====== SUPPLIED INFORMATION

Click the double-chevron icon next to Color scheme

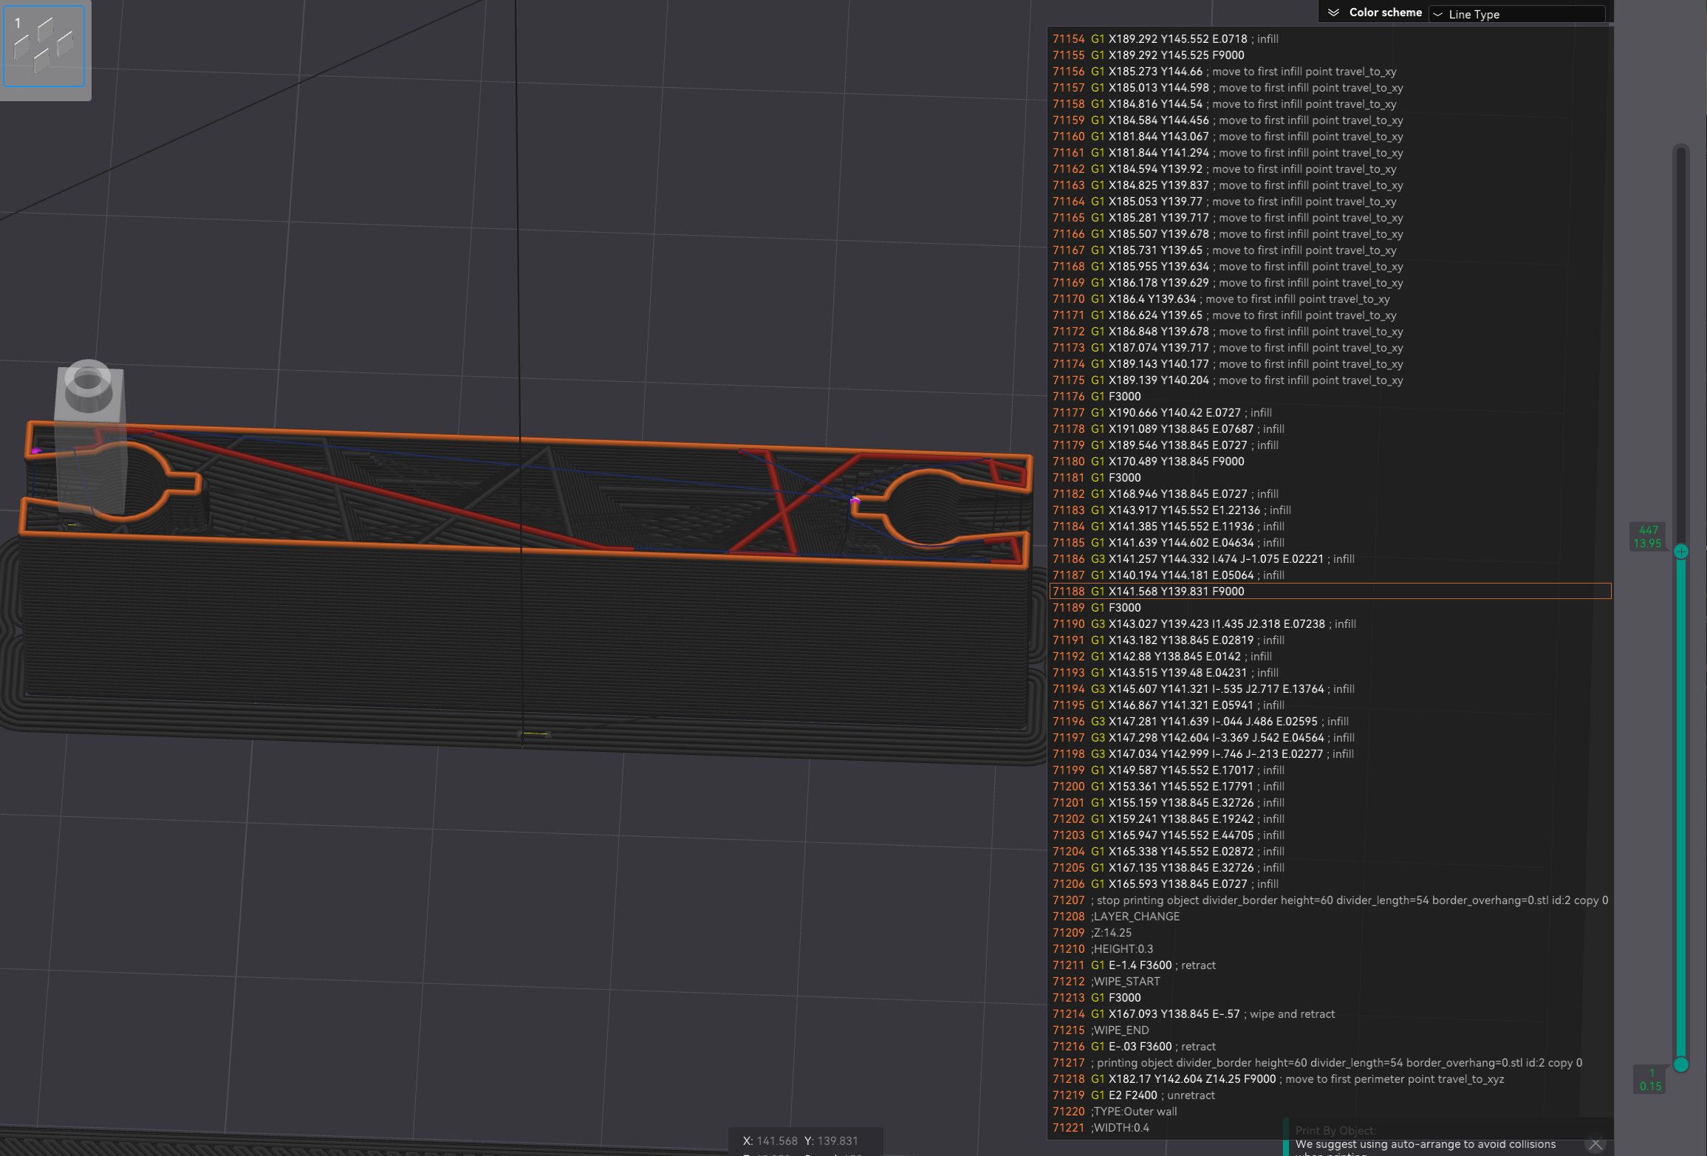pos(1333,12)
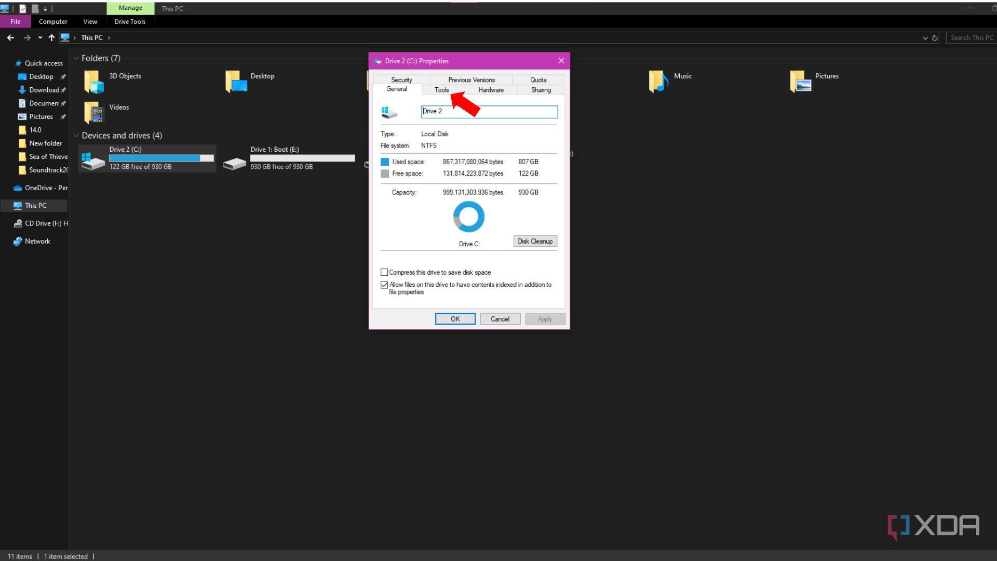The image size is (997, 561).
Task: Collapse the Folders (7) section
Action: [76, 58]
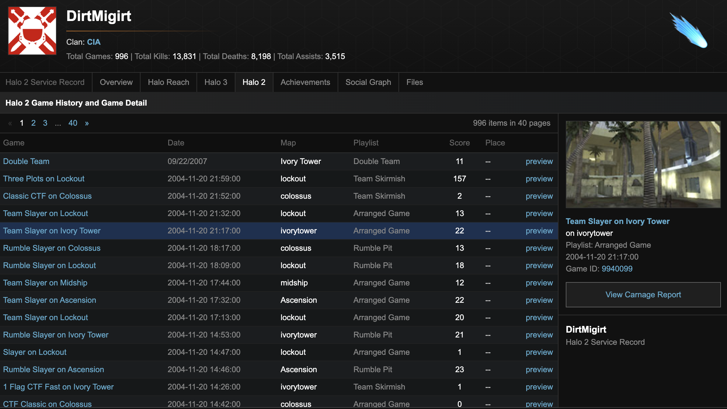Open the Social Graph tab
Screen dimensions: 727x409
point(368,82)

============

Could you output the full set of entries exactly, skipping every picture?

SOLUTION:
Click the double-chevron icon next to Color scheme

pos(1333,12)
The image size is (997, 561).
Task: Collapse the Folders (7) section
Action: [76, 58]
Open the Social Graph tab
Screen dimensions: 727x409
point(368,82)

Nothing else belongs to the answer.